Das Urteil und die Hintergründe

Der Verteidiger betont, dass die bekannten Lebensräume der Eidechsen nicht berührt wurden und keine toten Tiere gefunden wurden. Doch ein Mitarbeiter der Unteren Naturschutzbehörde stellt fest, dass Lebensräume tatsächlich zerstört wurden und dass die Eidechsen zu Tode kamen. Es gab zwei Verhandlungstage, wobei der Gutachter beim ersten wegen Glatteis nicht erscheinen konnte – eine ironische Wendung, die dem ganzen Drama eine zusätzliche Note verleiht.

In der zweiten Verhandlung schätzte der Gutachter den Bewegungsradius der Eidechsen unterschiedlich, was zu hitzigen Diskussionen führte. Richter Greifenstein erwog eine Einstellung des Verfahrens gegen eine Geldauflage, was jedoch von der Staatsanwaltschaft abgelehnt wurde. Der Verteidiger argumentierte, dass kein Vorsatz nachgewiesen werden könne und forderte einen Freispruch. Und tatsächlich – letztendlich sprach Richter Greifenstein Hans X. frei, da kein vorsätzliches Handeln nachgewiesen werden konnte. Die Kosten des Verfahrens trägt die Staatskasse. Ein Urteil, das nicht nur Hans X., sondern auch die Natur betrifft.
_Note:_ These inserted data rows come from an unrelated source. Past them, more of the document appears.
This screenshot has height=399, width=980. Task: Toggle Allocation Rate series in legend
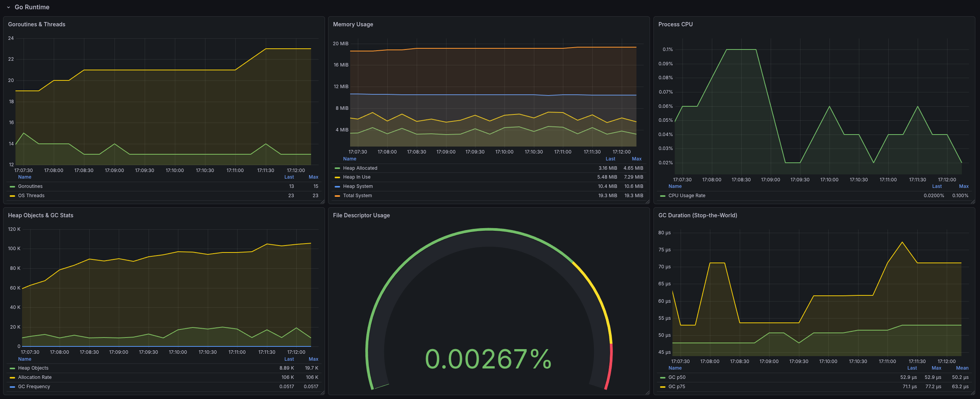pyautogui.click(x=35, y=377)
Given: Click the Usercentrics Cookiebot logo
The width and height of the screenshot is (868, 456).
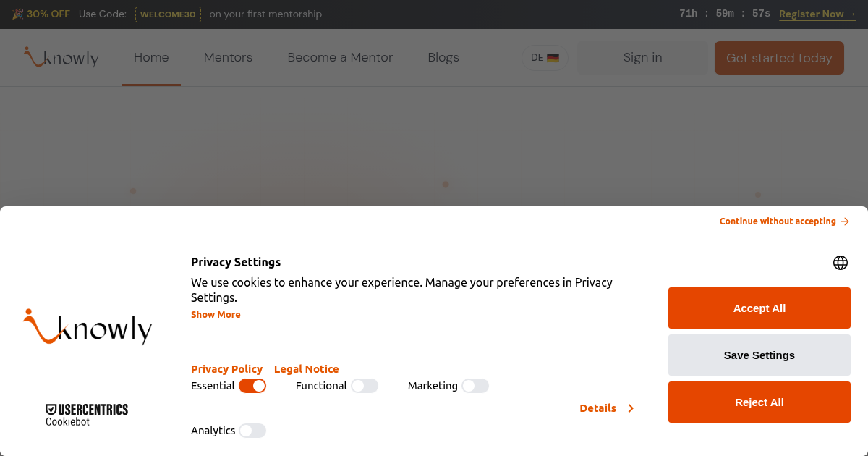Looking at the screenshot, I should point(87,415).
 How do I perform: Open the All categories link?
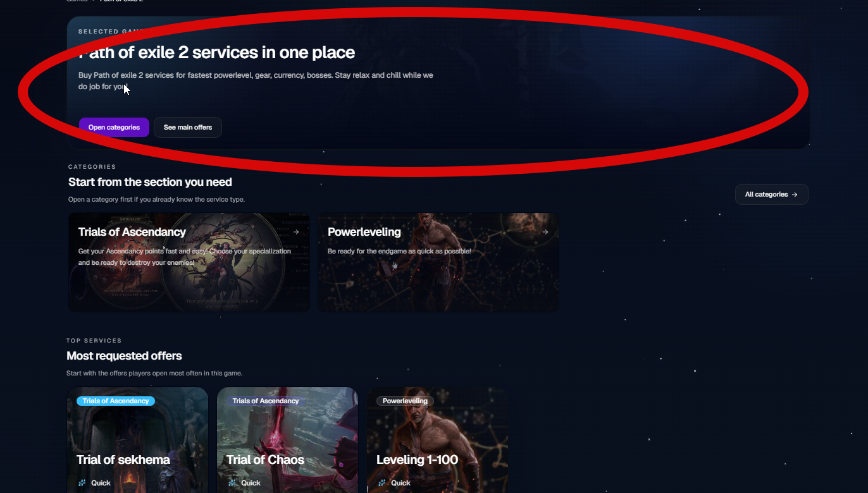coord(771,195)
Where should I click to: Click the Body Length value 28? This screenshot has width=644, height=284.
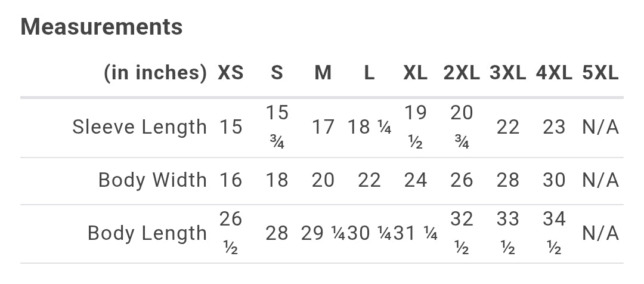(277, 233)
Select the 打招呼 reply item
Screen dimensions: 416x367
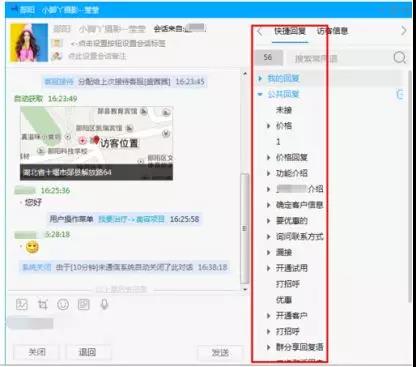(288, 284)
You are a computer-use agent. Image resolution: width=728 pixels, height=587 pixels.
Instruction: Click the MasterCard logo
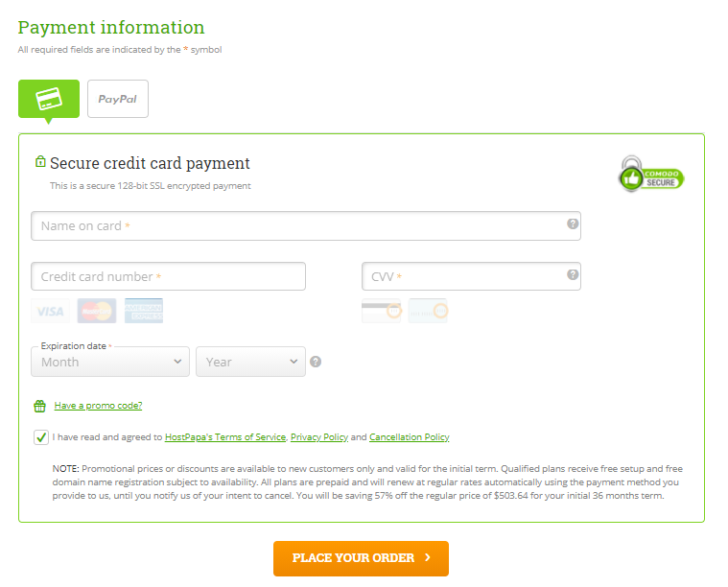[97, 311]
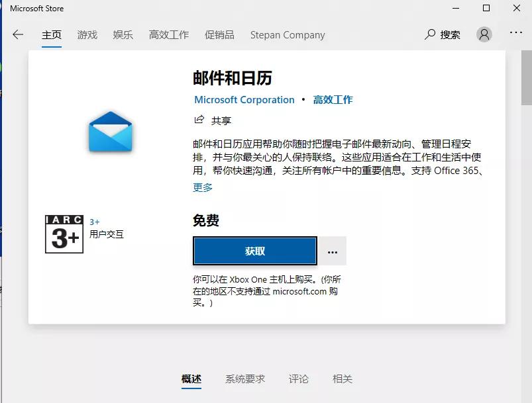Image resolution: width=532 pixels, height=403 pixels.
Task: Click the user account avatar icon
Action: [x=483, y=35]
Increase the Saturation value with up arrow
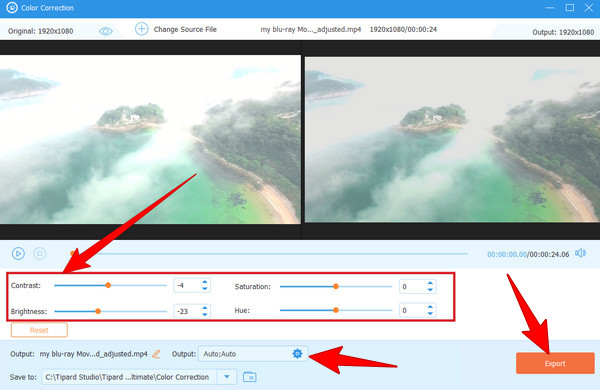This screenshot has width=600, height=390. pos(430,283)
Der Lebensraum der Zauneidechse

Die Zauneidechse, die im Übrigen das Reptil des Jahres 2020/21 war, ist in Bayern weit verbreitet, aber regional unterschiedlich häufig. Sie ist auf der Roten Liste Bayern als gefährdet eingestuft und steht unter strengem Schutz. In unserer heutigen Kulturlandschaft finden viele Arten nur noch wenige geeignete Lebensräume. Rohstoffgewinnungsstätten, wie Kiesgruben, werden oft zu wichtigen Ersatz-Lebensräumen, die Ruhe-, Versteck-, Laich- und Brutmöglichkeiten für viele Tiere bieten.

Diese kleinen Reptilien benötigen lockeren, gut grabbaren Boden für die Eiablage, Sonnenplätze und Deckung. Männchen kommen im März oder April aus ihren Winterquartieren, während die Weibchen etwas später im Frühjahr aktiv werden. Spannend ist, dass sie bis zu 20 cm lang werden können und zur Gattung der Smaragdeidechsen gehören. Vor allem in der Paarungszeit leuchten sie in einem strahlenden Smaragdgrün – eine wahre Augenweide! Doch die Eidechsen sind nicht nur schön, sie sind auch Teil eines fragilen Ökosystems, das es zu schützen gilt.

Der Verlust ihres Lebensraums ist ein ernstes Problem, das durch das Verschwinden von Waldrändern, unbefestigten Wegen und Heckenlandschaften verschärft wird. Dabei sind es gerade solche Lebensräume, die für die Zauneidechsen essentiell sind. Sie benötigen nicht nur Platz zum Sonnenbaden, sondern auch geeignete Ablagestellen für ihre Eier. Weibchen müssen oft lange Strecken zurücklegen, um geeignete Plätze zu finden, was die Sache noch komplizierter macht.

Wie die Geschehnisse um Hans X. zeigen, sind wir alle Teil dieses großen Puzzles. Es bleibt zu hoffen, dass solche Fälle dazu beitragen, das Bewusstsein für den Schutz unserer heimischen Tierarten zu schärfen und dass wir gemeinsam an einer Zukunft arbeiten, in der Mensch und Natur in Einklang leben können.